Fig. 1 Intestinal histology. a Mucosal biopsy 12 weeks after PPPD. Note severe mucosal atrophy with lymphocytic infiltration. Hematoxylin–eosin (100). b Duodenal mucosa in the pancreatoduodenectomy specimen showing villous atrophy with flattening of the mucosal surface. Hematoxylin–eosin (40). c Jejunal biopsy 12 months after PPPD on a gluten-free diet. The mucosal histology is normal. Hematoxylin–eosin (100)

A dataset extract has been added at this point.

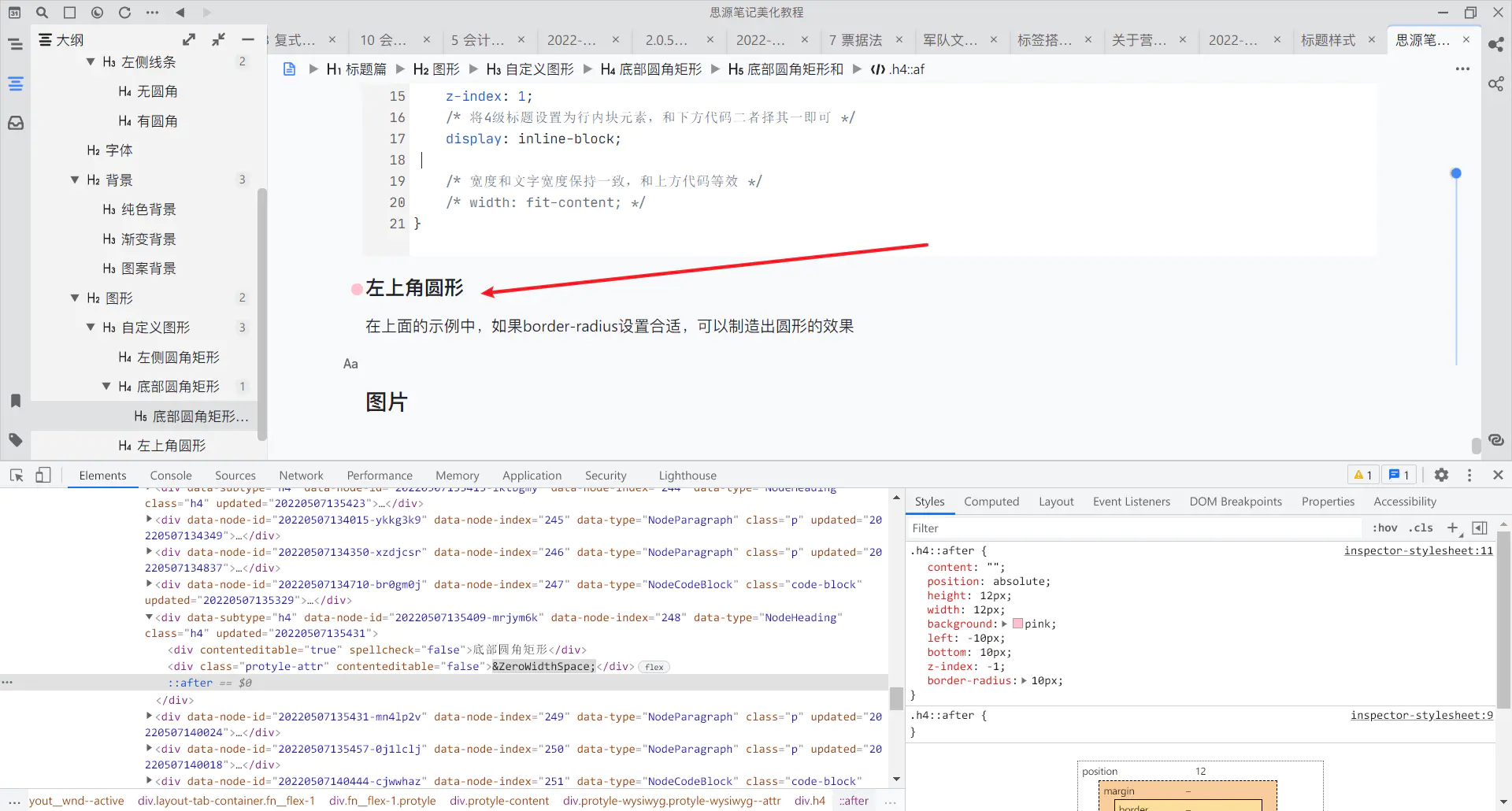Activate the DevTools element inspector picker
The width and height of the screenshot is (1512, 811).
click(17, 475)
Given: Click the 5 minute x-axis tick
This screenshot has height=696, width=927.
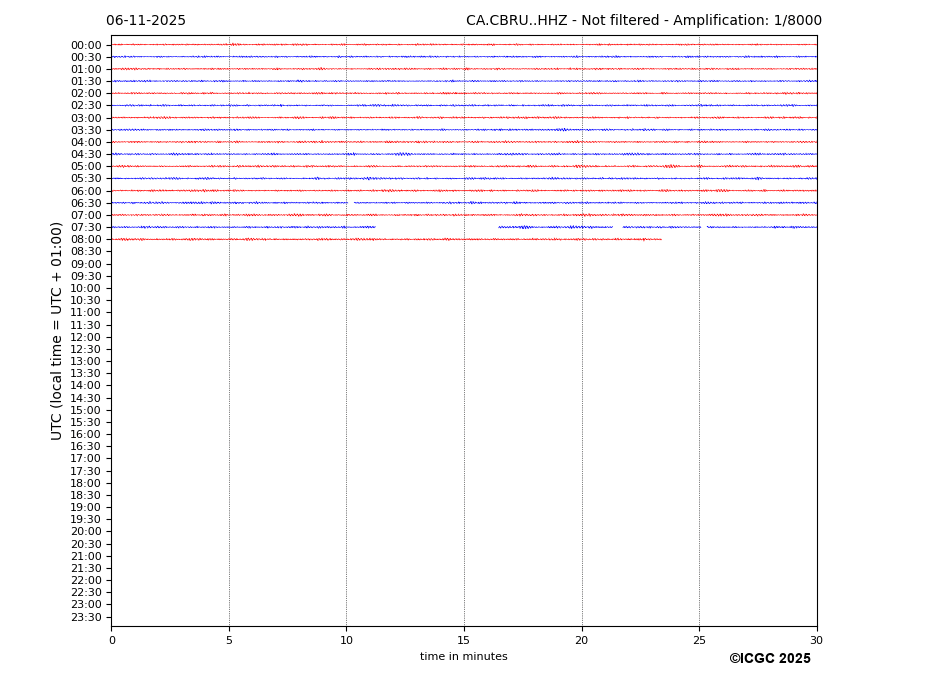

Celiac disease is characterized by intestinal mucosal atrophy, which results in intestinal malabsorption, diarrhea, and weight loss as a consequence of gluten “intolerance.” During the course of the disease, chronic irritation of the intestinal mucosa and duodenal papilla possibly augment the permeability to carcinogen agents, which has been hypothesized to favor the onset of neoplasms [6]. Both Tcell lymphomas and adenocarcinomas of the proximal digestive tract are much more frequent in patients with celiac disease than in the general population [4, 5]. Our patient had no previous clinical evidence of celiac disease but developed diarrhea after undergoing a PPPD for a periampullary neoplasm. We have found only six previous patients that developed clinical and laboratory evidence of celiac disease after pancreatoduodenectomy as treatment for digestive tract carcinomas [7–11]. Only two of those patients presented with ampullary cancers and obstructive jaundice [10, 11]. It is not rare for patients that are undergoing pancreatoduodenectomy to have malabsorption, diarrhea, and malnutrition. Diarrhea occurs commonly in the postoperative period after pancreatoduodenectomy secondary to disruption of normal gastrointestinal motility, absorption, and secretion. Pancreatic insufficiency that results in steatorrhea or recurrence of the neoplastic lesion is a clinical event that leads to diarrhea, malnutrition and weight loss more frequently than celiac disease [10]. Within the setting of diarrhea after PPPD or other major upper abdominal surgery that alters the physiologic processing of ingested food, celiac disease is rarely entertained as a possibility, which may delay or prevent the correct diagnosis [12, 13]. We conclude that celiac disease should be at least considered in the differential diagnosis in patients who, in the postoperative period, present with an intestinal malabsorption syndrome without a definite etiology. Acknowledgment The authors thank Dr Michael G. Sarr from Mayo Clinic Department of Surgery for the review of the manuscript and suggestions.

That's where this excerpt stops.